Goldman Sachs Fined $650,000 for Failing to Disclose SEC Probe
Goldman Sachs Group Inc. will pay $650,000 to resolve a brokerage regulator’s claim that the company failed to disclose that trader Fabrice Tourre and another employee were facing a U.S. Securities and Exchange Commission probe.
The Wall Street firm violated Financial Industry Regulatory Authority rules when it didn’t update agency records for the two employees within 30 days of learning of the SEC probe from a so- called Wells notice in 2009, Washington-based Finra said today in a statement. The records weren’t updated until May 3, more than two weeks after the SEC sued Tourre and Goldman Sachs for misleading investors in sales of financial products linked to subprime mortgages, Finra said.
“Goldman’s failures impacted the ability of Finra and other securities regulators to discharge their registration, examination and oversight duties,” James Shorris, the industry- funded regulator’s acting enforcement director, said in the statement. The delay also “limited the ability of investors and other market participants to adequately assess the individuals through Finra’s public disclosure program,” he said.

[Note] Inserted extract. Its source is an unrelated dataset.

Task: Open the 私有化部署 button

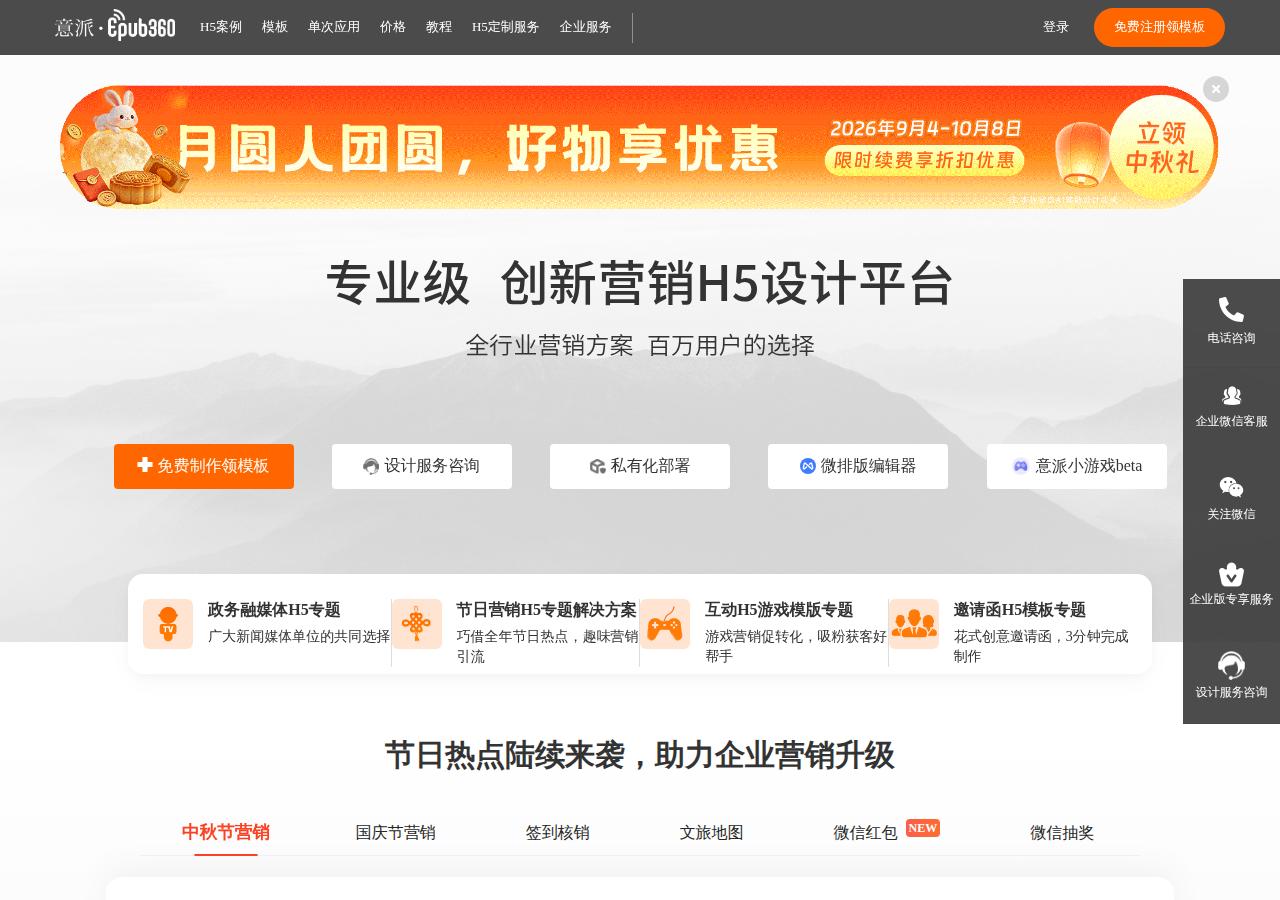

The SEC suit filed on April 16 accused Tourre and the firm of defrauding investors in a collateralized debt obligation known as Abacus by failing to disclose that hedge fund Paulson & Co. helped pick underlying securities and planned to bet against them. Tourre has denied wrongdoing and is fighting the SEC lawsuit. The second employee wasn’t named in the complaint.
Goldman Sachs, which agreed in July to pay $550 million and change its business practices to settle the SEC claims, resolved Finra’s claims without admitting or denying wrongdoing.
“We’re happy to have put this matter behind us,” Goldman Sachs spokesman Michael DuVally said in an e-mail statement.
Goldman Sachs’s London unit was fined about $27 million by U.K. regulators in September for failing to disclose the SEC’s investigation.